The long-term outcomes of thyroid function after subtotal thyroidectomy for Graves' hyperthyroidism.
Background: Surgical management of Graves' disease (GD) is changing from subtotal to total thyroidectomy because the latter eliminates the risk of recurrence. However, to preserve thyroid function in a euthyroid state, subtotal thyroidectomy is still performed for GD in non-Western countries. Therefore, we designed a study to investigate the long-term outcomes in GD patients after subtotal thyroidectomy and the correlation between remnant weight and postoperative thyroid function.

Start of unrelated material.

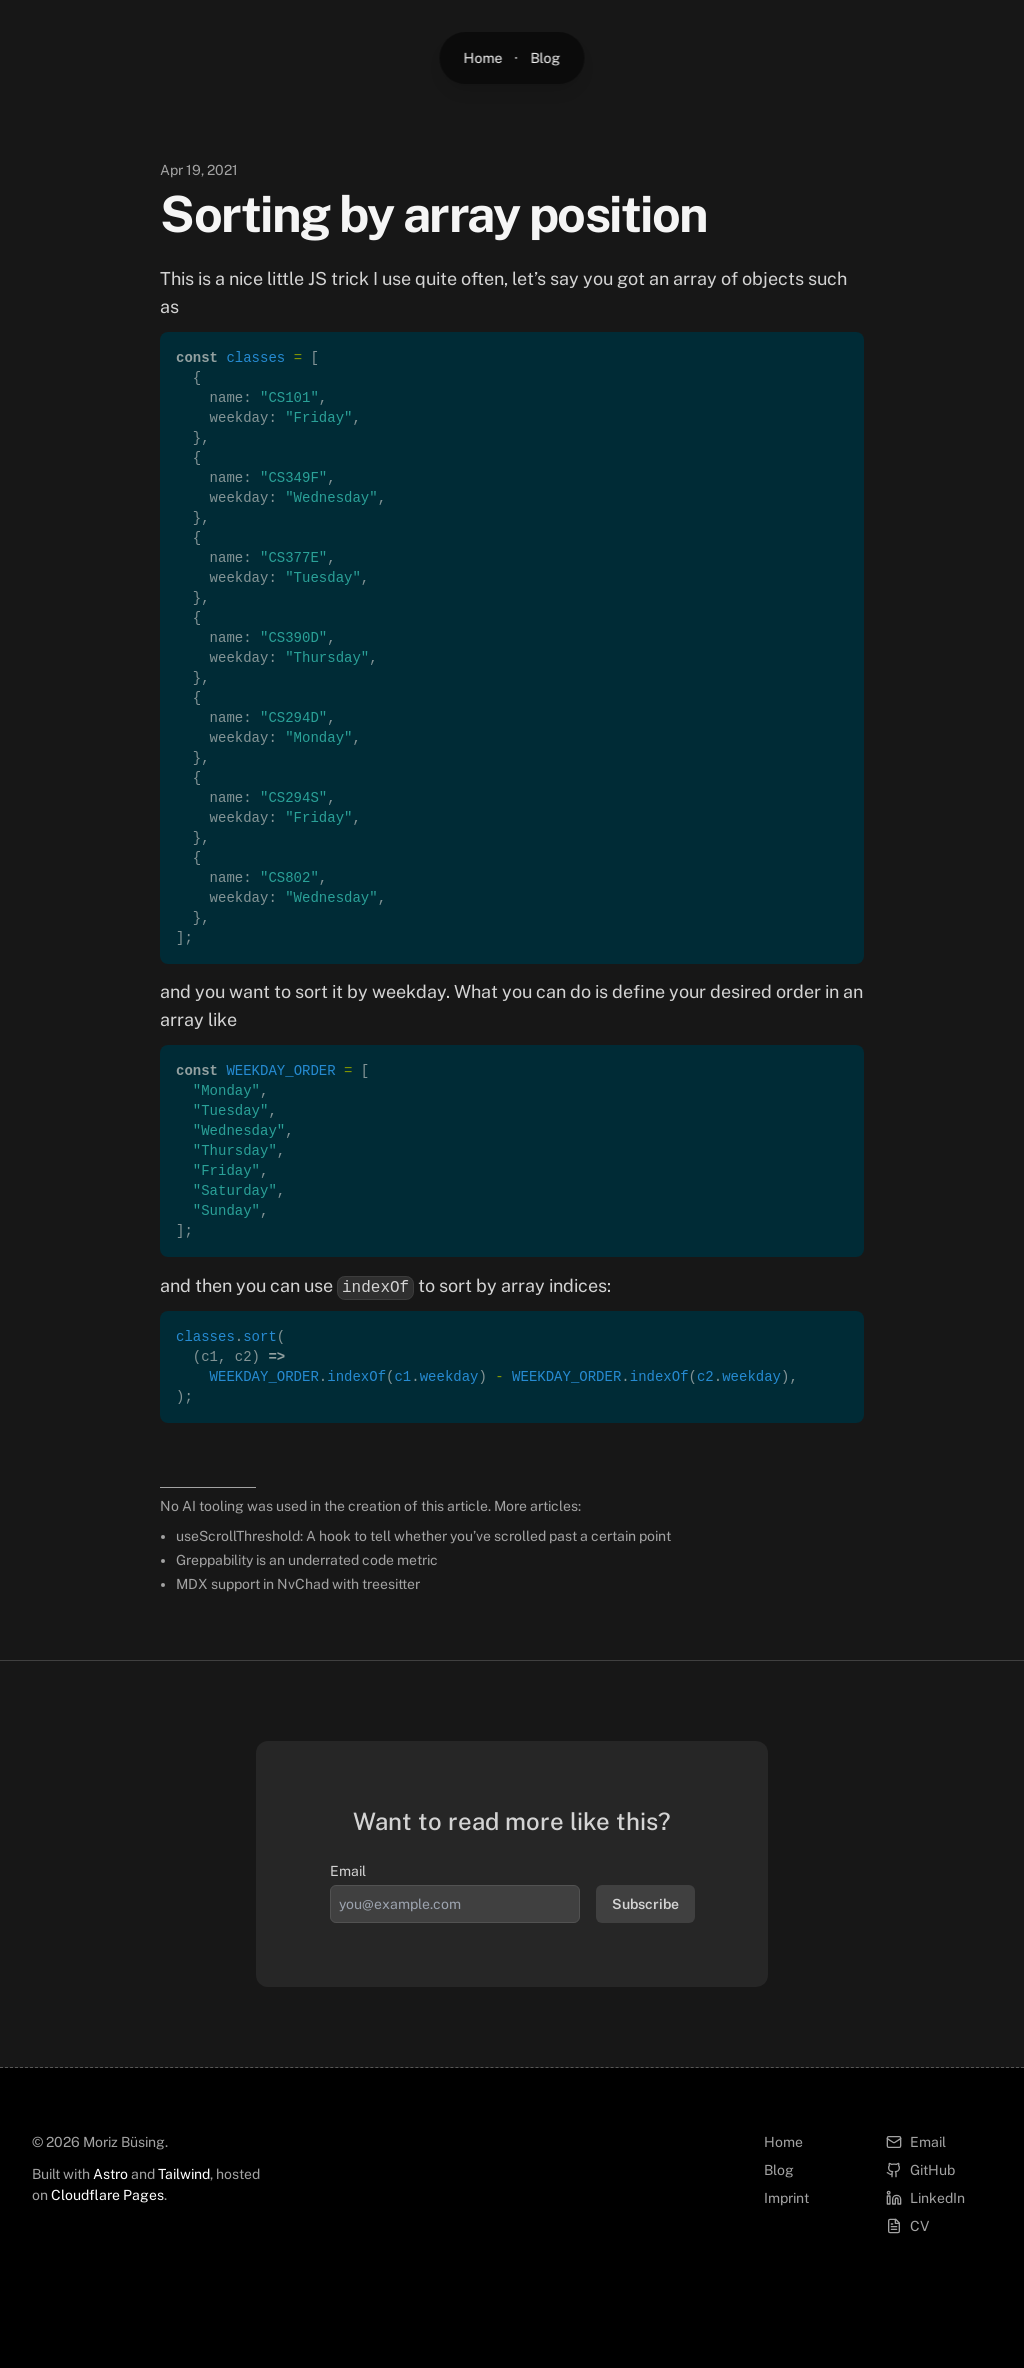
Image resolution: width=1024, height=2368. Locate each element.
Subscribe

Materials and methods: This was a retrospective cohort observation study. Between January 2005 and December 2011, 415 consecutive GD patients treated by subtotal thyroidectomy were enrolled. All data were collected from 385 patients who underwent bilateral subtotal thyroidectomy and 57 patients who underwent the Hartley-Dunhill operation. The median postoperative follow-up time was 72 months (range 12-144 months).

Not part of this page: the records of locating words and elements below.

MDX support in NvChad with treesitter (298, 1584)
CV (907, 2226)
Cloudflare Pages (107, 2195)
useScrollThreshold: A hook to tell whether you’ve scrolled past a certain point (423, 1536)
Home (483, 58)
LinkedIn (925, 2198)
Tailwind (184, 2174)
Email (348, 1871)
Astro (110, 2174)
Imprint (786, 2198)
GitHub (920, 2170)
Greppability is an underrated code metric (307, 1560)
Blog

Results: The mean weight of the preserved thyroid remnant was 5.1 g. Persistent or recurrent hyperthyroidism was observed in 119 (28.7%) patients. The median time of recurrence was 36 months (range 12-120 months). Hypothyroidism developed in over 50% of patients. A euthyroid state was achieved in only 19.3% of patients, and the rate did not increase significantly as remnant weight increased. Based on a Cox regression analysis, the remnant weight is an independent risk factor for persistent or recurrent hyperthyroidism (hazard ratio: 1.323, 95% confidence interval: 1.198-1.461, P < 0.001).
Conclusions: Subtotal thyroidectomy with the intent to maintain a euthyroid state is not an optimal surgical strategy for the definitive treatment of GD because the persistence or recurrence rate is high and the euthyroid rate is lower than expected.